With regard to new opportunities for interaction, decision-makers should view their brand as a service: What does the brand enable its users to do? What is their benefit? Is your own brand designed in such a way that it can also be further developed?



3. Understand human behavior in context

So that interaction options do not come to nothing, the respective worlds of customers, products and services have to merge with one another. It depends on the context of use and the usage situation: In which situation does it happen, in which environment, in which technical ecosystem? What tasks need to be done, what is the goal? Only when both sides – the product and the user world – are superimposed can corresponding products with a high degree of usability be developed that fit the brand and create impressive experiences. Interactions that have already been introduced must always be checked for real customer benefits and optimized.
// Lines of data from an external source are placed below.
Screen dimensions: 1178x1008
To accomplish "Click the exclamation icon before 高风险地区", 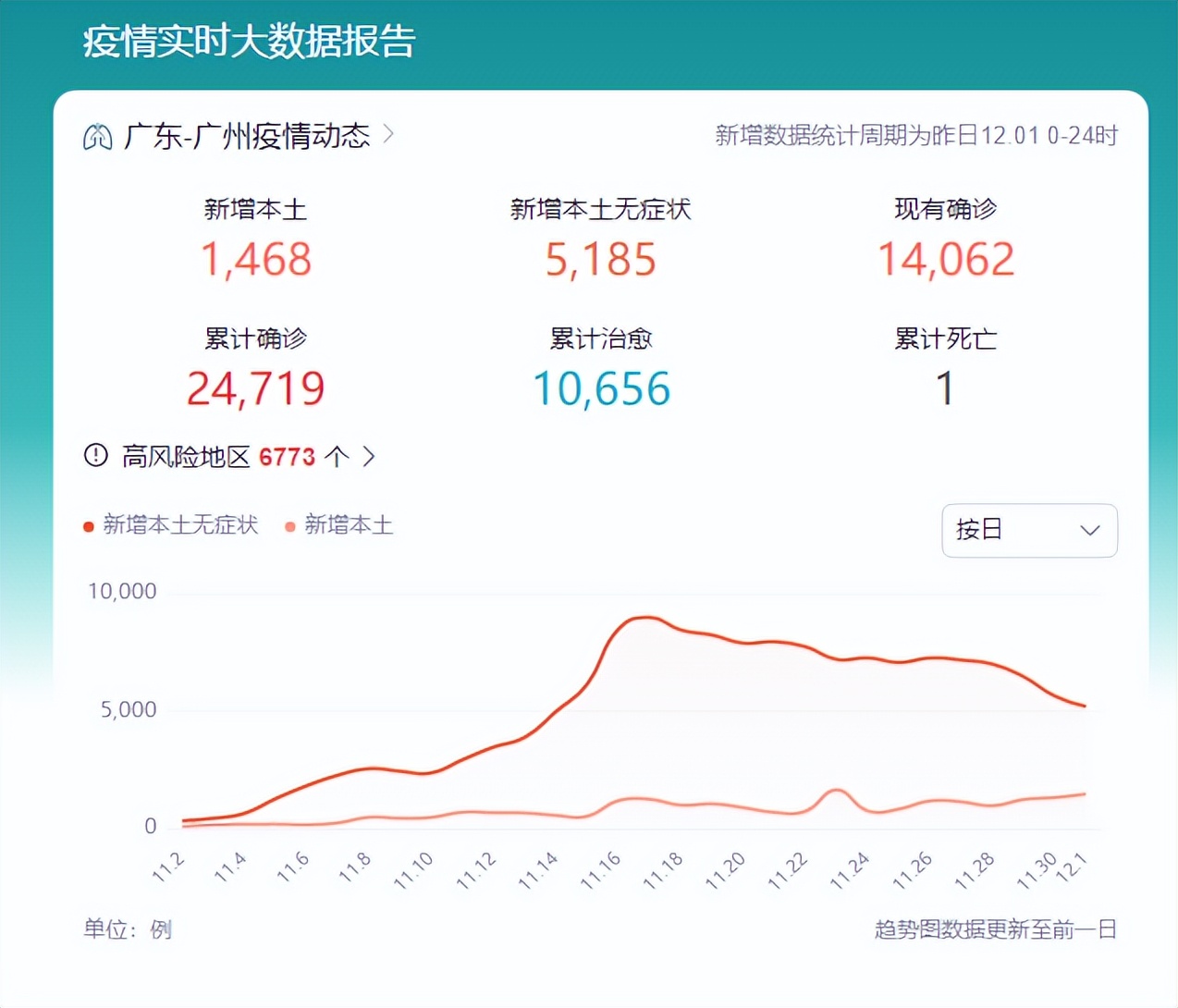I will click(95, 455).
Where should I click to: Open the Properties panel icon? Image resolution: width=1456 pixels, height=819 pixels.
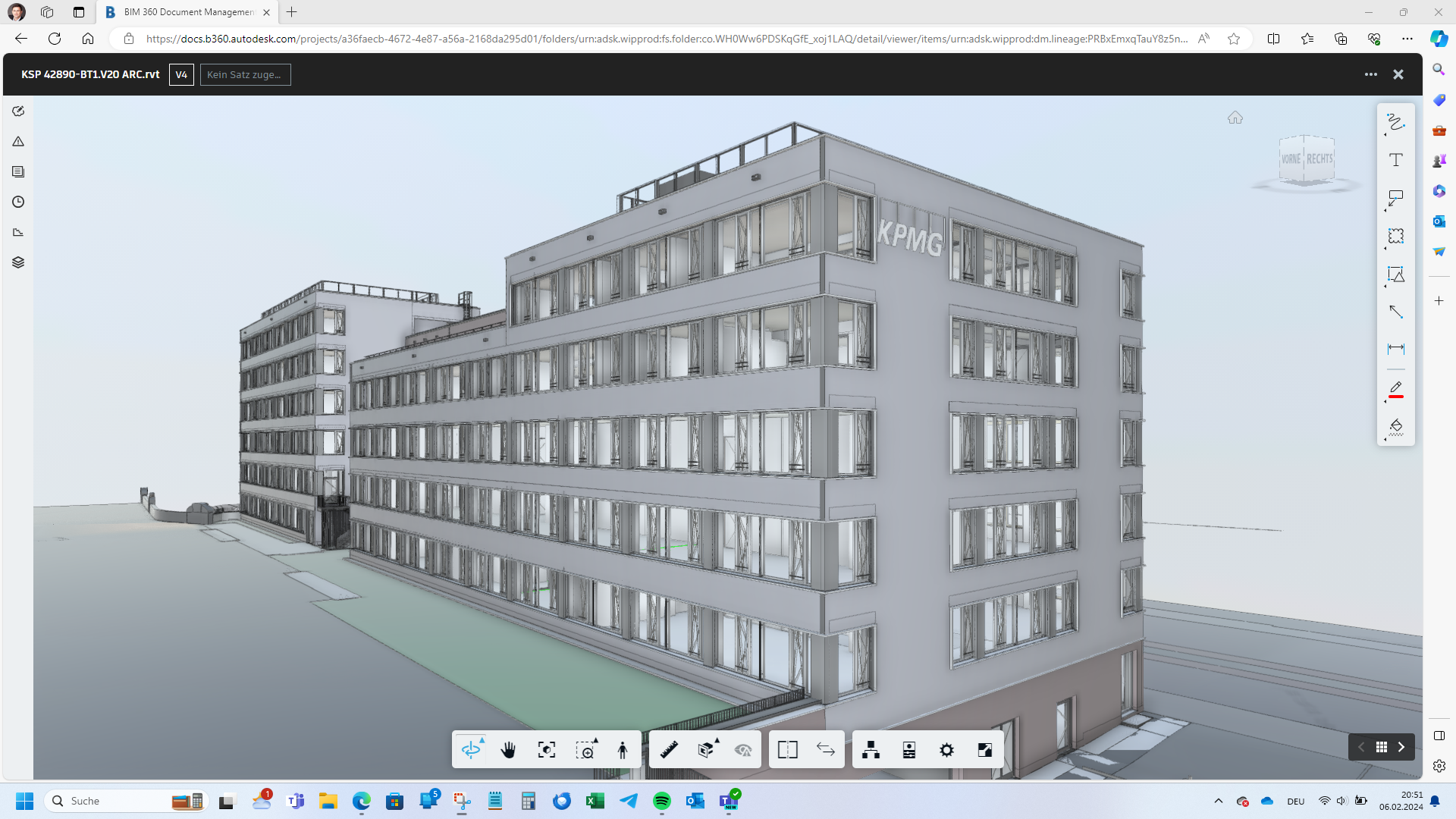(x=908, y=750)
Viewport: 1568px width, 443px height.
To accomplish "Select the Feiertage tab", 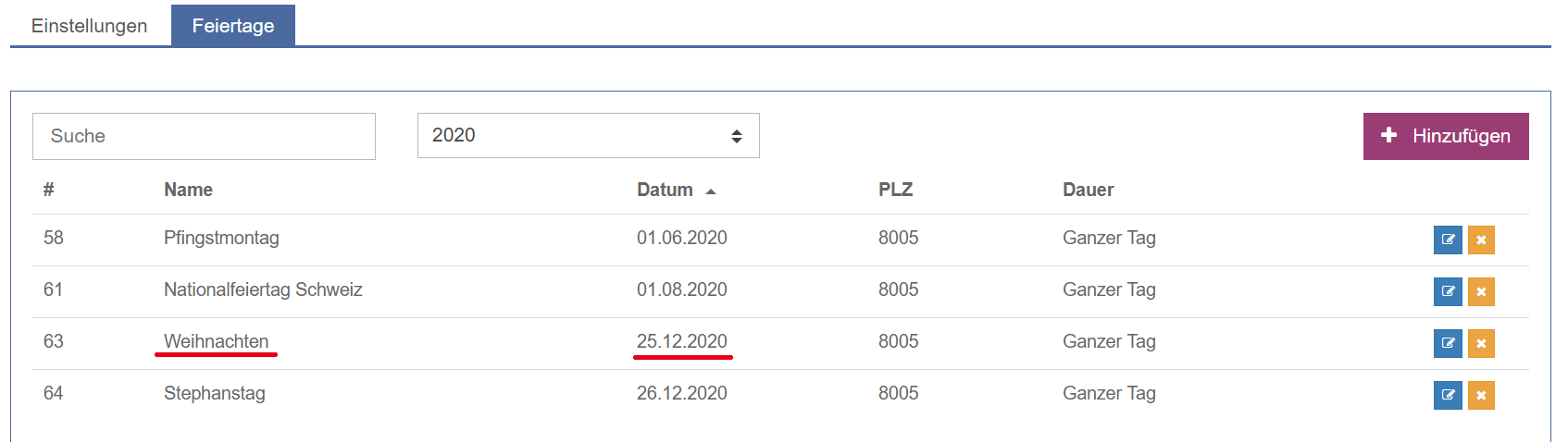I will coord(233,26).
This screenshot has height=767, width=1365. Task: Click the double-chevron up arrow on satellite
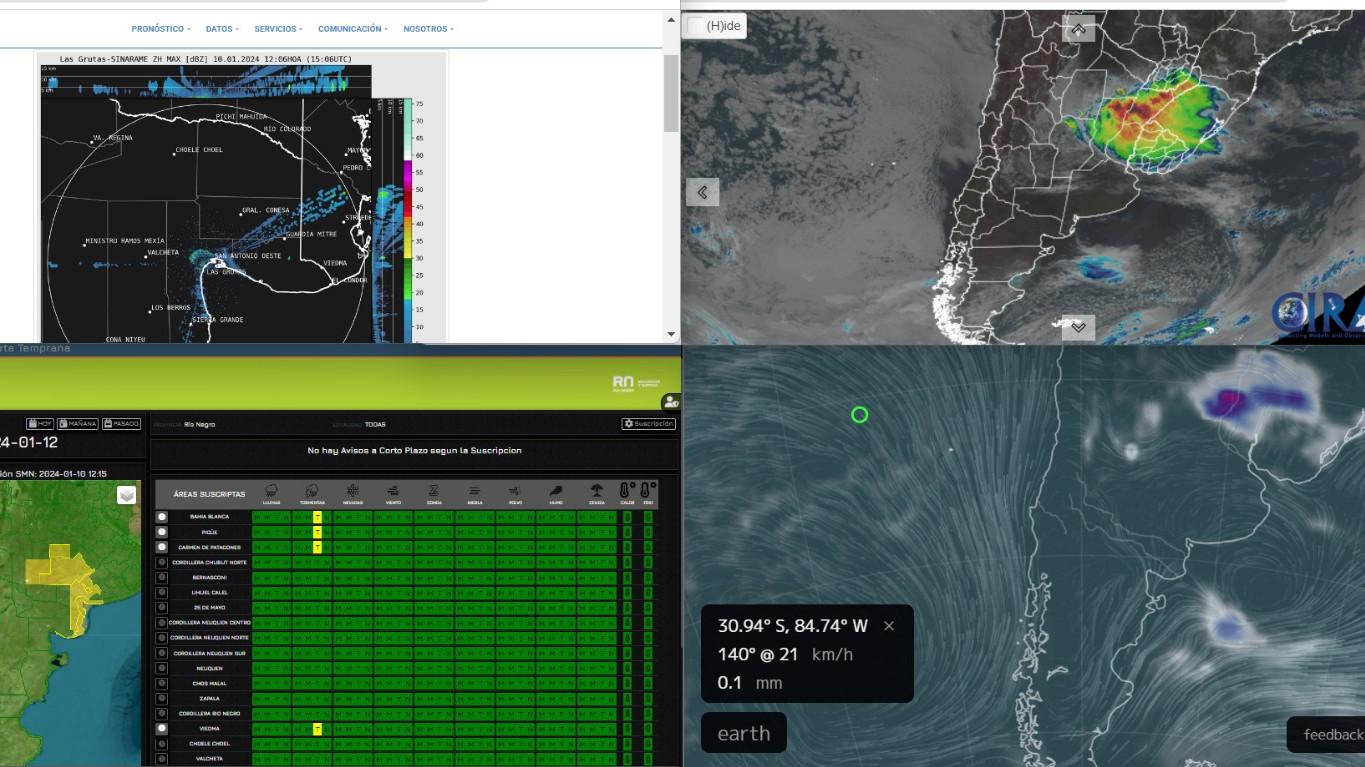pos(1078,29)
4. Adjust the production cycles

Since eye tracking, voice, gesture or touch control are technical interfaces, the development times must also be taken into account. New hardware requires a number of process steps: from problem framing to the idea, design and the actual development work to production. The entire process usually takes a year and a half – or more. Software development, on the other hand, is faster. It usually takes four months plus X to find a new solution. If a brand wants to integrate new technologies and software into its products or environments, it is important to consider these production cycles.



5. Introduce a new form of label

The services of the future include automated actions that happen very close to the operation. For example, automatic calendar entries could resolve scheduling conflicts at the same time. However, this interaction is very individual and personal, because users want to decide for themselves whether their reservation in the restaurant or a birthday taking place at the same time has priority – and not leave that to a computer. Brand managers should therefore pay attention to a few things:

  • Instead of patronizing consumers, a discreet approach and empathy are required.
  • Unclear options are a deterrent. Brands must not confuse users by offering them any type of interaction. The new option must be relevant, target-oriented and appropriate for actors at the given point in time or in the respective environment.
  • Companies should not educate their users about the new connections, but act as advisors and rather give them tips and advice.
  • Even if we love automation and like to let things happen as if by magic – one thing must not happen under any circumstances: to relieve the user of all decisions. There must always be a chance to manually overwrite the automation.

So it’s not just about creating new interfaces between brands and people. Rather, it is important to shape your relationship with a product or a brand.

It’s about offering customers a personalized and unique brand experience in the right place and at the right time through new interactions. That takes passion, creativity and innovation. This is the only way for brands to build an emotional relationship with their consumers: internally and retain them in the long term.